What needs to be done: List every line in the items below that contains the word "Given".

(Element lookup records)

<<<<

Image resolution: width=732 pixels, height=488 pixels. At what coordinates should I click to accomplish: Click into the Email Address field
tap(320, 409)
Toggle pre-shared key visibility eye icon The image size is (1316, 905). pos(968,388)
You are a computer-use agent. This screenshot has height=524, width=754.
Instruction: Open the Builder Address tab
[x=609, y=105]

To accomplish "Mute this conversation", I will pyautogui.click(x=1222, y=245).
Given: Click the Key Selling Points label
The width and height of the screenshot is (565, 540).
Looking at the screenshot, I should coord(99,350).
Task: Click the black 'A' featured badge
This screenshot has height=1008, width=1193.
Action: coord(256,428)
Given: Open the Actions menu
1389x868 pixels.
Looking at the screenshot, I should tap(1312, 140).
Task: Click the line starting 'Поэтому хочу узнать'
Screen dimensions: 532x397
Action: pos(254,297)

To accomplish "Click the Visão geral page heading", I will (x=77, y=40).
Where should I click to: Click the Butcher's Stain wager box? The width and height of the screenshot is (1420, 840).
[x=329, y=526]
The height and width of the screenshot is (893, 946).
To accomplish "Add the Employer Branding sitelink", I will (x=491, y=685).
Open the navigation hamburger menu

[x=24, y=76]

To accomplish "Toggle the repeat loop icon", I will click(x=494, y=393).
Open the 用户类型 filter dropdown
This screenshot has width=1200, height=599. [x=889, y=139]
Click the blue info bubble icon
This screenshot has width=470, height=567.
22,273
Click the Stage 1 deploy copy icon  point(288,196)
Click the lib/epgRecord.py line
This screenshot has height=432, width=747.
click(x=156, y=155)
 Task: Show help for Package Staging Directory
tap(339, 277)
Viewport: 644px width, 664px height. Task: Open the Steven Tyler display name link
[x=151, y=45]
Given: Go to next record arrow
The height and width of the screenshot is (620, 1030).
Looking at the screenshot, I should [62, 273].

>>>>

Result for this exercise:
Given: Click the Key Selling Points label
Given: Open the Actions menu
Given: Go to next record arrow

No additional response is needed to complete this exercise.